> _Exercise requirements_:
[1] Copy the passage of the D.C. housing article from "These concerns have" up to and including "aside affordable units.".
[2] Repeat the entries from the line with "Locate an element on the screen. Image" up to and including the line with "svg-text: (CA) is", and leave the pictures out.

** Extract to read follows **

What This Means For D.C. Housing
Already one of the most expensive U.S. cities for housing, D.C. has sought to increase its supply of market-rate apartments to keep rents down while creating affordable units reserved for those making below the area’s median income.
“The more supply there is, the more affordable it’s going to be,” Douglas Development principal Norman Jemal said. Douglas is planning a 199-unit, Harris Teeter-anchored project along D.C.'s northern border, which currently faces appeal. “By delaying projects, you pinch the supply. The difference between a few thousand more units coming online would impact pricing and make things more affordable.”
In addition to reducing the city’s overall housing stock, the appeals have delayed projects that have major components of affordable housing set aside for low-income residents. The District currently has about 9,000 people seeking affordable housing on its inclusionary zoning registry list, according to the Department of Housing and Community Development.
The redevelopment of the Barry Farm public housing community in Anacostia has been going through the appeals process since September 2015. The proposal calls for 1,354 total units, 344 of which would be replacement public housing units for those making less than 30% of area median income, while another 285 units would be set aside for those making less than 80% AMI. The D.C. Housing Authority, in partnership with A-R Development, is moving forward with relocation and demolition of the existing buildings, but cannot begin construction until the appeal is settled.
Kenilworth Courts, a project that calls for 530 total units, 290 to replace existing public housing and at least 198 more set aside as affordable, was appealed in February after receiving PUD approval in January. The project also cannot break ground until the court makes a decision.
Park Morton, a 273-unit project with at least 109 affordable units, was appealed on June 1. DMPED, which is developing the project with Dantes Partners and Community Builders, said it hopes to have a decision by next spring that allows it to move forward.
While the court has only vacated approvals of McMillan and 901 Monroe, the mere act of being appealed can delay a project significantly and hurt the developers' ability to obtain financing necessary to start construction.
“When you constrain supply, you exacerbate the problem,” Hoffman said. “It actually makes things more expensive for everybody, and it has a chilling effect on the capital coming into projects. The more unpredictable you make something, the higher the risk, and capital obviously doesn’t like risk.”
These concerns have caused developers to shy away from the PUD process and find ways to build within existing zoning, a process called by-right development. This reduces the overall number of units developers can create, and it allows them to bypass the requirements and incentives the PUD process has for setting aside affordable units.
MRP Realty recently scrapped the PUD for its massive development by the Rhode Island Avenue Metro station and instead decided to pursue building by-right. This reduces the number of units it plans to build from 1,631 to no more than 1,450, an MRP spokesperson said. The developer decided to make the change after a group represented by Theresa appealed the project in January.
MRP decided that the time it would take to go through the appeal, coupled with the need to go back to the Zoning Commission for any future changes to the development plan, made the PUD process too much of a burden, Bisnow confirmed. It now expects to break ground in Q2 2018.
After reaching its settlement with Otten over the Adams Morgan hotel, Foxhall decided not to go through the PUD process for a nearby apartment building it is planning, instead choosing to build by-right and construct an 80-unit development. Wexler could not say exactly how many units were lost because of the decision, but he said Foxhall avoided the PUD process because of the likelihood of “frivolous appeal.”

** End of Extract to read **
** Records for this task follows **

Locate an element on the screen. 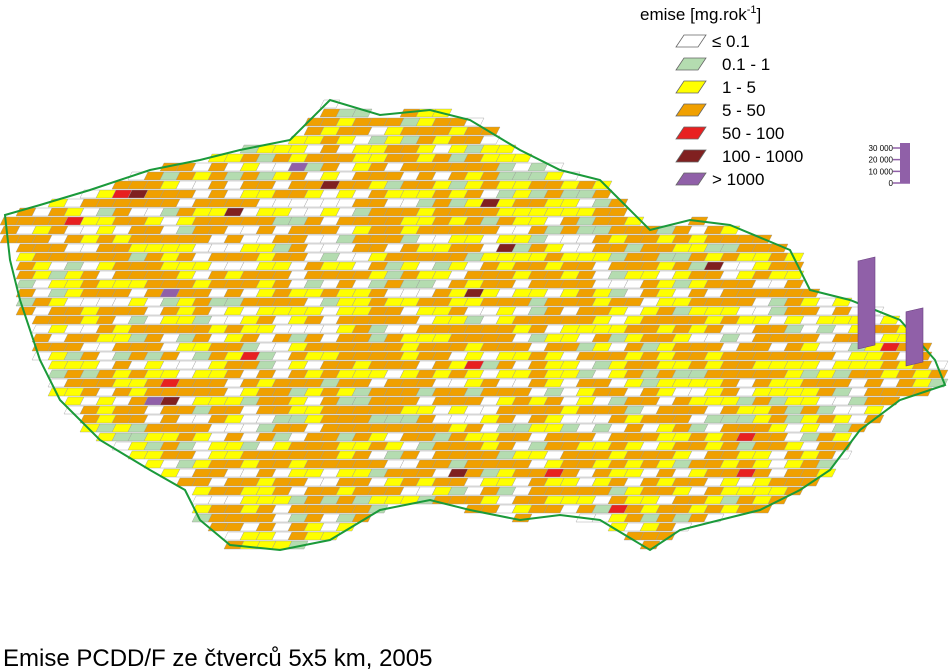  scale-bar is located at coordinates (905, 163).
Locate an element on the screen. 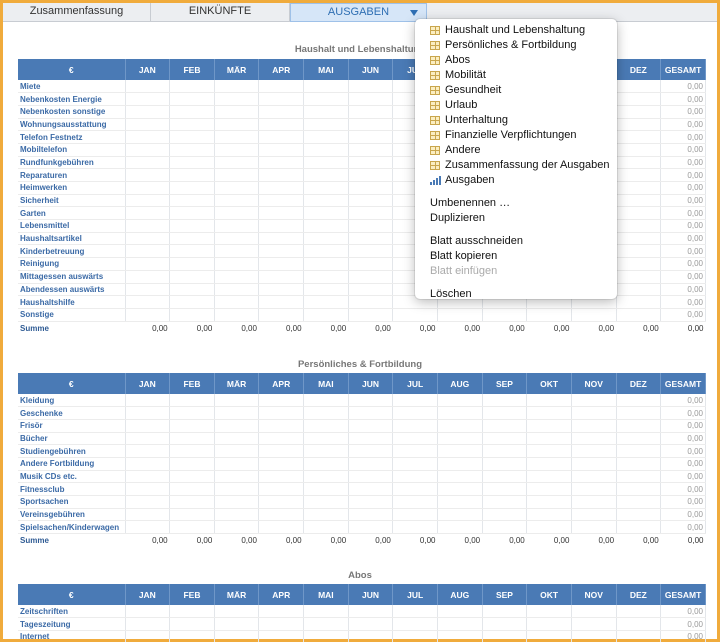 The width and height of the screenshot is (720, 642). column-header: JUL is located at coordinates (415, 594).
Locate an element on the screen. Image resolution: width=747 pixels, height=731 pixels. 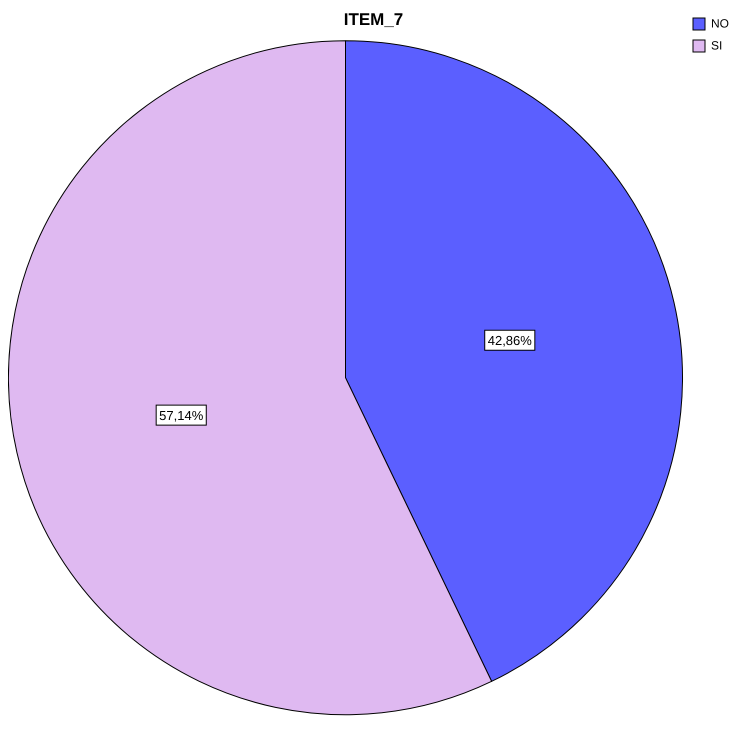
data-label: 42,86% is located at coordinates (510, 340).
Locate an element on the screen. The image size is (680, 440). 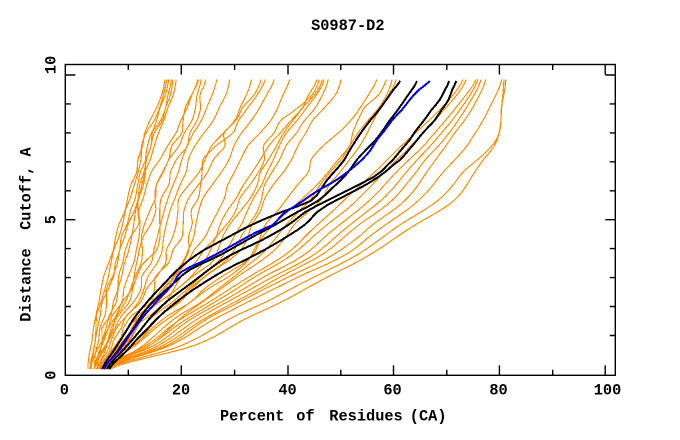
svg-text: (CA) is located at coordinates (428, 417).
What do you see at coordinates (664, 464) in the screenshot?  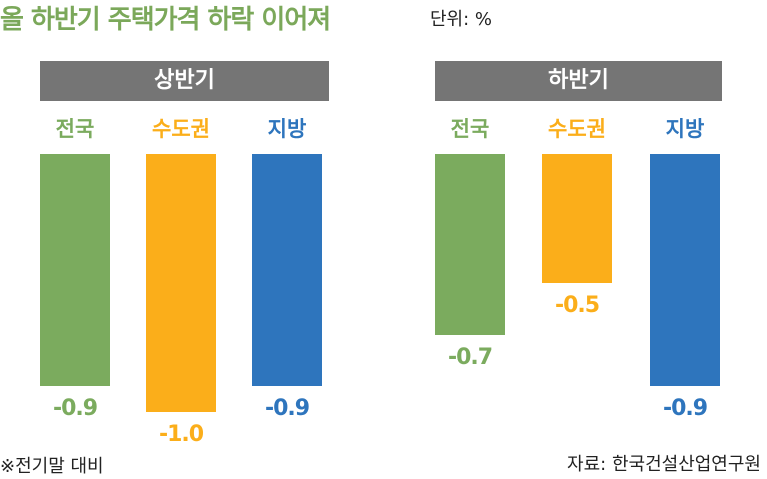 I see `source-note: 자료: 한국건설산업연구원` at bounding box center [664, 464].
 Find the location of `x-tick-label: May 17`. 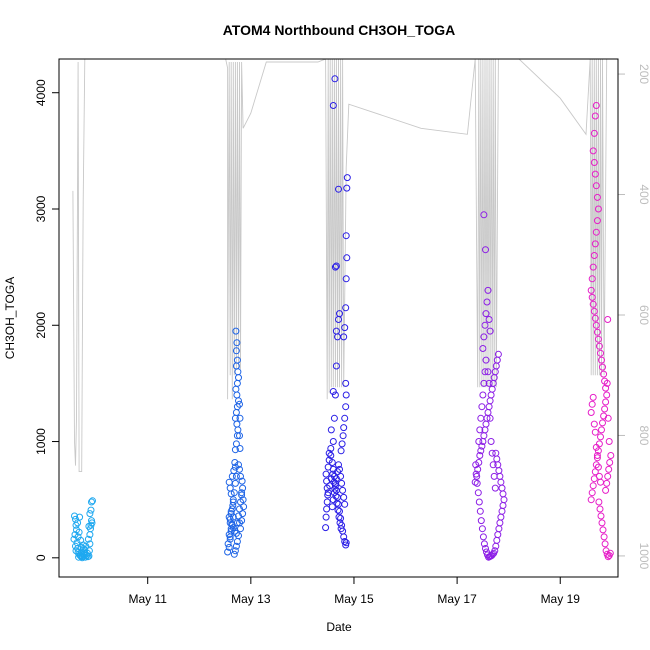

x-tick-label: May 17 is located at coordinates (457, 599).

** End of Records for this task **
** Records for this task follows **

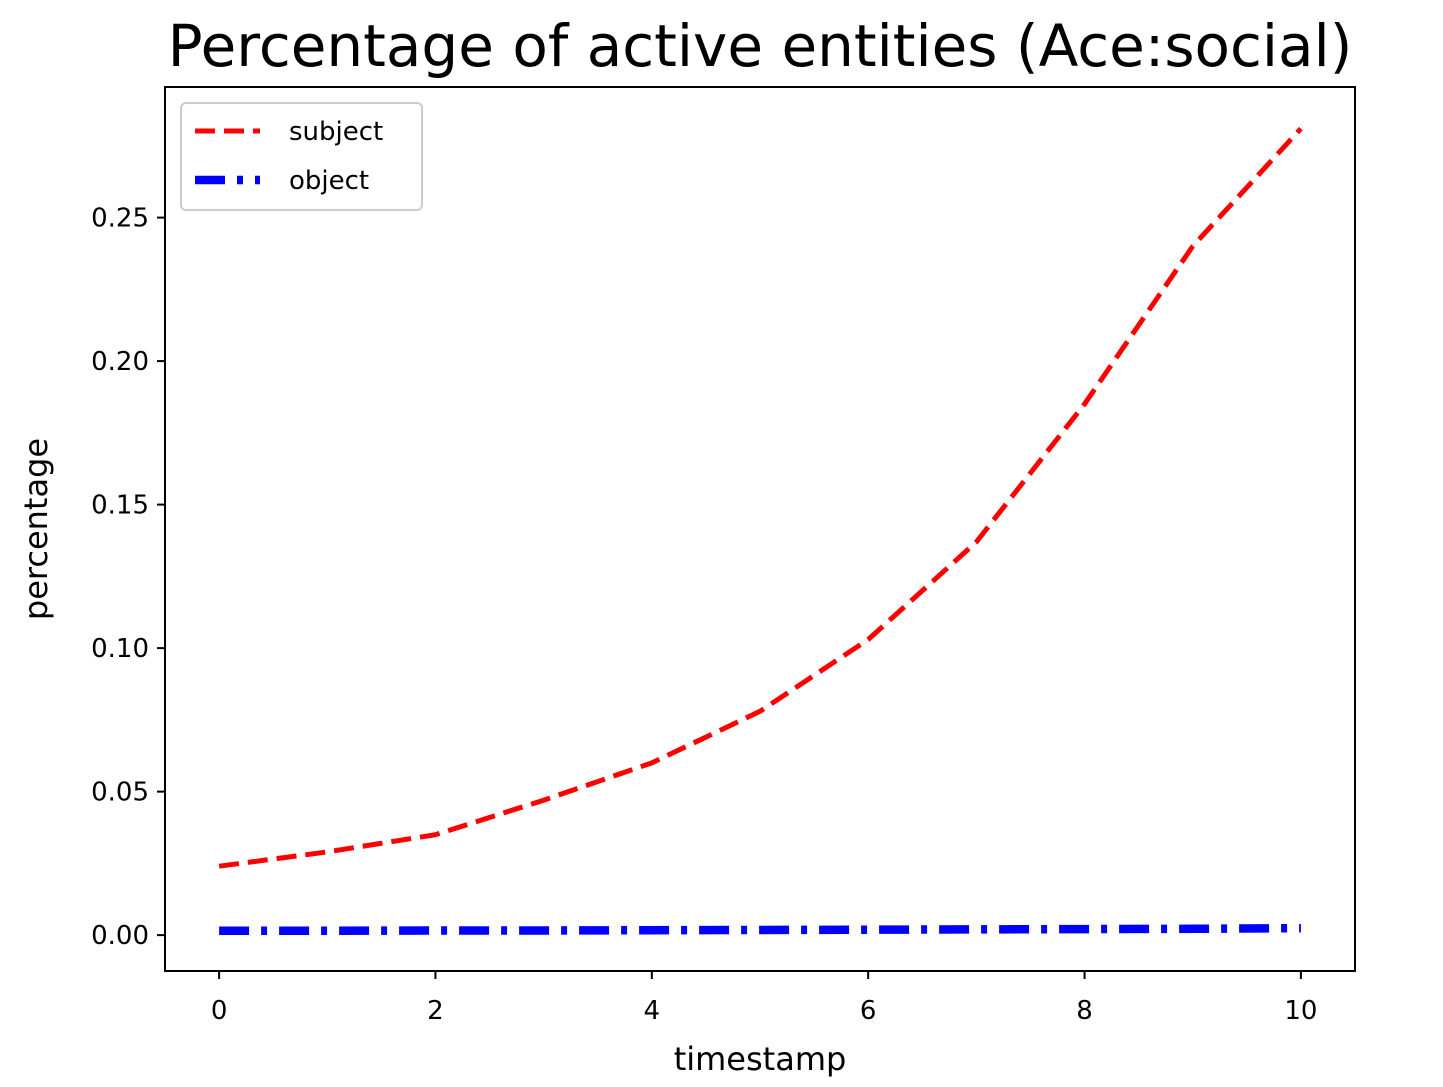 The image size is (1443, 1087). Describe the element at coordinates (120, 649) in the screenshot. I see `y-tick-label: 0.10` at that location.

** End of Records for this task **
** Records for this task follows **

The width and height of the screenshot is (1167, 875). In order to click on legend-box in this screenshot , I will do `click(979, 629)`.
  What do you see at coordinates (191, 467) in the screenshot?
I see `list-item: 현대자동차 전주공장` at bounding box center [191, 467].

** End of Records for this task **

> _Answers to this exercise_:
[1]
These concerns have caused developers to shy away from the PUD process and find ways to build within existing zoning, a process called by-right development. This reduces the overall number of units developers can create, and it allows them to bypass the requirements and incentives the PUD process has for setting aside affordable units.

[2]
Locate an element on the screen. Image resolution: width=747 pixels, height=731 pixels. 
data-label: 42,86% is located at coordinates (510, 340).
Locate an element on the screen. The image size is (680, 440). 
svg-text: (CA) is located at coordinates (428, 417).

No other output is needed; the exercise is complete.